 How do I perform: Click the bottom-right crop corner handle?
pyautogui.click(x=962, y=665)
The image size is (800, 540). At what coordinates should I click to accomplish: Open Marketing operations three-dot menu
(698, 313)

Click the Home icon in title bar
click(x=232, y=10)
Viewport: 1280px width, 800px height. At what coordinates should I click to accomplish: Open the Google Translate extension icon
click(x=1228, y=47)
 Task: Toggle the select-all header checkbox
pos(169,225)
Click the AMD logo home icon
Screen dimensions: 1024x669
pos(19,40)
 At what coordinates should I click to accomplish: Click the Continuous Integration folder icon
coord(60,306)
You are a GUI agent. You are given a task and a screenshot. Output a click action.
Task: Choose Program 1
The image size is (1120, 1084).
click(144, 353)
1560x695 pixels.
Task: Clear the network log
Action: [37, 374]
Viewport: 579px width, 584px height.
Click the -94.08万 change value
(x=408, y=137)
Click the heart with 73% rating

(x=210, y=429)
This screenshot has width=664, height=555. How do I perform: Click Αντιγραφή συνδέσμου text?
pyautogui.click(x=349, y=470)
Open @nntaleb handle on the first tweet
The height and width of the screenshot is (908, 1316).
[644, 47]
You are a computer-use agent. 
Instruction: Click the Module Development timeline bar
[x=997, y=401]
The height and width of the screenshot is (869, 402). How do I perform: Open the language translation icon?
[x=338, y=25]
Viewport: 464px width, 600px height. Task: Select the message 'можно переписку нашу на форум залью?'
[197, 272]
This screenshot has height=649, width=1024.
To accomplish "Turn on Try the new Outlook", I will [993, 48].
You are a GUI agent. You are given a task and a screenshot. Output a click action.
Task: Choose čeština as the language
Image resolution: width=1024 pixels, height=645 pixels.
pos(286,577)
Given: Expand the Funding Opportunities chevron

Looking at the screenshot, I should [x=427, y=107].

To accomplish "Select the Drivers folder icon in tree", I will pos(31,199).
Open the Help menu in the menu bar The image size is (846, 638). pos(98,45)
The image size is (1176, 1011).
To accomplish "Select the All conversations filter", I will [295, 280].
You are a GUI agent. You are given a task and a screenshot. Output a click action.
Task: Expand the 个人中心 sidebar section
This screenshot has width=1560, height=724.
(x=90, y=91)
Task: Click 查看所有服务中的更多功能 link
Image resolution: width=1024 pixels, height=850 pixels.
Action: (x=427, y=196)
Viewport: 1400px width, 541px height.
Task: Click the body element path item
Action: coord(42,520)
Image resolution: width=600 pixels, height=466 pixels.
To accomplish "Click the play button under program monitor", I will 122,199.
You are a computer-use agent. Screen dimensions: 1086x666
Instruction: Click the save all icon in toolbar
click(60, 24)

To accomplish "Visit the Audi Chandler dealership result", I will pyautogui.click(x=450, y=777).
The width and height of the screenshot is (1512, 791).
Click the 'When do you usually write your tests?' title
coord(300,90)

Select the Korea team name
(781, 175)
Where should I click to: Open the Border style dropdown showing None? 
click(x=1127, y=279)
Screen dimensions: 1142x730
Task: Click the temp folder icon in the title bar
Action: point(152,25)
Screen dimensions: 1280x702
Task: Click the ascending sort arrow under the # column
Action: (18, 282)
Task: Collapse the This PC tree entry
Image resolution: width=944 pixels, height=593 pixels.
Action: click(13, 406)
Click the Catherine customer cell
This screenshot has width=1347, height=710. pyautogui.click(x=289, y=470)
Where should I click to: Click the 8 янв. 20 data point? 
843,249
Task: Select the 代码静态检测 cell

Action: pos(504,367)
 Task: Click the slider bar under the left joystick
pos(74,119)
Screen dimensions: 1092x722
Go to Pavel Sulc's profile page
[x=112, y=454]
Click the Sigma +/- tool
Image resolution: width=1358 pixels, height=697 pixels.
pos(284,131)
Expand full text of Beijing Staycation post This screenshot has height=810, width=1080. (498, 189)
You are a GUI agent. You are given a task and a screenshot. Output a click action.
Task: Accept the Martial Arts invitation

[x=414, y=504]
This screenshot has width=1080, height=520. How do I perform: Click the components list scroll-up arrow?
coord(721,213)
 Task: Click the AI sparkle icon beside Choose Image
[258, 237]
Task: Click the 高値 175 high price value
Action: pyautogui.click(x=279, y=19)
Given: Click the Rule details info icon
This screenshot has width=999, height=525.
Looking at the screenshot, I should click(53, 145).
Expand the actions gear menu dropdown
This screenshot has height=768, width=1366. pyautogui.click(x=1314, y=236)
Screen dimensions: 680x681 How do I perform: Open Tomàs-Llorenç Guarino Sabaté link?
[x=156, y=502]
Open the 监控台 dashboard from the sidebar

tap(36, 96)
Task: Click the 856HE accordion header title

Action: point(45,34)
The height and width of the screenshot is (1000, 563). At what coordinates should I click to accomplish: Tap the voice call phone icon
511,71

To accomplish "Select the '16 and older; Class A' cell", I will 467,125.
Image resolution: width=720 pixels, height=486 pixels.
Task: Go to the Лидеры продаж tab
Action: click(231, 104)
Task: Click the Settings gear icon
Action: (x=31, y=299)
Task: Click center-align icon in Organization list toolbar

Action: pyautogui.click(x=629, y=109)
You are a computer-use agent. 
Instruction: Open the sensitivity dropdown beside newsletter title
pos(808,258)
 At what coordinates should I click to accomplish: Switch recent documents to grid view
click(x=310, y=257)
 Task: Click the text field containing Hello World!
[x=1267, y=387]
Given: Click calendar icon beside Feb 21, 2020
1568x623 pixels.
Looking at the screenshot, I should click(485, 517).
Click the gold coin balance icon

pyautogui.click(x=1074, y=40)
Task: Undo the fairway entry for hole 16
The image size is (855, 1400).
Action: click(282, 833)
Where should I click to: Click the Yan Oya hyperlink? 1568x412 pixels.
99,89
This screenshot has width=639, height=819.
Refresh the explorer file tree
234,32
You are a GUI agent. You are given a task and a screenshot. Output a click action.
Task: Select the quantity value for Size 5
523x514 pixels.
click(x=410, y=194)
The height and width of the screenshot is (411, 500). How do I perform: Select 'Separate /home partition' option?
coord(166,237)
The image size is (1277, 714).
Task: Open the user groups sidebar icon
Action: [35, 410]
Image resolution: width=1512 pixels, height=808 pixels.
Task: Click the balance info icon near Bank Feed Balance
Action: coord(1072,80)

= = = = =

### Directions for this task
Write the material out again in full, leaving no line out.

### Response box
 How do I perform: Click the bottom-right crop corner handle?
pyautogui.click(x=962, y=665)
The image size is (800, 540). At what coordinates should I click to accomplish: Open Marketing operations three-dot menu
(698, 313)

Click the Home icon in title bar
click(x=232, y=10)
Viewport: 1280px width, 800px height. At what coordinates should I click to accomplish: Open the Google Translate extension icon
click(x=1228, y=47)
 Task: Toggle the select-all header checkbox
pos(169,225)
Click the AMD logo home icon
Screen dimensions: 1024x669
pos(19,40)
 At what coordinates should I click to accomplish: Click the Continuous Integration folder icon
coord(60,306)
You are a GUI agent. You are given a task and a screenshot. Output a click action.
Task: Choose Program 1
The image size is (1120, 1084).
click(144, 353)
1560x695 pixels.
Task: Clear the network log
Action: [37, 374]
Viewport: 579px width, 584px height.
Click the -94.08万 change value
(x=408, y=137)
Click the heart with 73% rating

(x=210, y=429)
This screenshot has width=664, height=555. How do I perform: Click Αντιγραφή συνδέσμου text?
pyautogui.click(x=349, y=470)
Open @nntaleb handle on the first tweet
The height and width of the screenshot is (908, 1316).
[644, 47]
You are a computer-use agent. 
Instruction: Click the Module Development timeline bar
[x=997, y=401]
The height and width of the screenshot is (869, 402). How do I perform: Open the language translation icon?
[x=338, y=25]
Viewport: 464px width, 600px height. Task: Select the message 'можно переписку нашу на форум залью?'
[197, 272]
This screenshot has height=649, width=1024.
To accomplish "Turn on Try the new Outlook", I will [993, 48].
You are a GUI agent. You are given a task and a screenshot. Output a click action.
Task: Choose čeština as the language
Image resolution: width=1024 pixels, height=645 pixels.
pos(286,577)
Given: Expand the Funding Opportunities chevron

Looking at the screenshot, I should [x=427, y=107].

To accomplish "Select the Drivers folder icon in tree", I will pos(31,199).
Open the Help menu in the menu bar The image size is (846, 638). pos(98,45)
The image size is (1176, 1011).
To accomplish "Select the All conversations filter", I will [295, 280].
You are a GUI agent. You are given a task and a screenshot. Output a click action.
Task: Expand the 个人中心 sidebar section
This screenshot has width=1560, height=724.
(x=90, y=91)
Task: Click 查看所有服务中的更多功能 link
Image resolution: width=1024 pixels, height=850 pixels.
Action: (x=427, y=196)
Viewport: 1400px width, 541px height.
Task: Click the body element path item
Action: coord(42,520)
Image resolution: width=600 pixels, height=466 pixels.
To accomplish "Click the play button under program monitor", I will 122,199.
You are a computer-use agent. Screen dimensions: 1086x666
Instruction: Click the save all icon in toolbar
click(60, 24)

To accomplish "Visit the Audi Chandler dealership result", I will pyautogui.click(x=450, y=777).
The width and height of the screenshot is (1512, 791).
Click the 'When do you usually write your tests?' title
coord(300,90)

Select the Korea team name
(781, 175)
Where should I click to: Open the Border style dropdown showing None? 
click(x=1127, y=279)
Screen dimensions: 1142x730
Task: Click the temp folder icon in the title bar
Action: point(152,25)
Screen dimensions: 1280x702
Task: Click the ascending sort arrow under the # column
Action: (18, 282)
Task: Collapse the This PC tree entry
Image resolution: width=944 pixels, height=593 pixels.
Action: click(13, 406)
Click the Catherine customer cell
This screenshot has width=1347, height=710. pyautogui.click(x=289, y=470)
Where should I click to: Click the 8 янв. 20 data point? 
843,249
Task: Select the 代码静态检测 cell

Action: pos(504,367)
 Task: Click the slider bar under the left joystick
pos(74,119)
Screen dimensions: 1092x722
Go to Pavel Sulc's profile page
[x=112, y=454]
Click the Sigma +/- tool
Image resolution: width=1358 pixels, height=697 pixels.
pos(284,131)
Expand full text of Beijing Staycation post This screenshot has height=810, width=1080. (498, 189)
You are a GUI agent. You are given a task and a screenshot. Output a click action.
Task: Accept the Martial Arts invitation

[x=414, y=504]
This screenshot has width=1080, height=520. How do I perform: Click the components list scroll-up arrow?
coord(721,213)
 Task: Click the AI sparkle icon beside Choose Image
[258, 237]
Task: Click the 高値 175 high price value
Action: pyautogui.click(x=279, y=19)
Given: Click the Rule details info icon
This screenshot has width=999, height=525.
Looking at the screenshot, I should click(53, 145).
Expand the actions gear menu dropdown
This screenshot has height=768, width=1366. pyautogui.click(x=1314, y=236)
Screen dimensions: 680x681 How do I perform: Open Tomàs-Llorenç Guarino Sabaté link?
[x=156, y=502]
Open the 监控台 dashboard from the sidebar

tap(36, 96)
Task: Click the 856HE accordion header title

Action: point(45,34)
The height and width of the screenshot is (1000, 563). At what coordinates should I click to accomplish: Tap the voice call phone icon
511,71

To accomplish "Select the '16 and older; Class A' cell", I will 467,125.
Image resolution: width=720 pixels, height=486 pixels.
Task: Go to the Лидеры продаж tab
Action: click(231, 104)
Task: Click the Settings gear icon
Action: (x=31, y=299)
Task: Click center-align icon in Organization list toolbar

Action: pyautogui.click(x=629, y=109)
You are a computer-use agent. 
Instruction: Open the sensitivity dropdown beside newsletter title
pos(808,258)
 At what coordinates should I click to accomplish: Switch recent documents to grid view
click(x=310, y=257)
 Task: Click the text field containing Hello World!
[x=1267, y=387]
Given: Click calendar icon beside Feb 21, 2020
1568x623 pixels.
Looking at the screenshot, I should click(485, 517).
Click the gold coin balance icon

pyautogui.click(x=1074, y=40)
Task: Undo the fairway entry for hole 16
The image size is (855, 1400).
Action: click(282, 833)
Where should I click to: Click the Yan Oya hyperlink? 1568x412 pixels.
99,89
This screenshot has width=639, height=819.
Refresh the explorer file tree
234,32
You are a GUI agent. You are given a task and a screenshot. Output a click action.
Task: Select the quantity value for Size 5
523x514 pixels.
click(x=410, y=194)
The height and width of the screenshot is (411, 500). How do I perform: Select 'Separate /home partition' option?
coord(166,237)
The image size is (1277, 714).
Task: Open the user groups sidebar icon
Action: [35, 410]
Image resolution: width=1512 pixels, height=808 pixels.
Task: Click the balance info icon near Bank Feed Balance
Action: coord(1072,80)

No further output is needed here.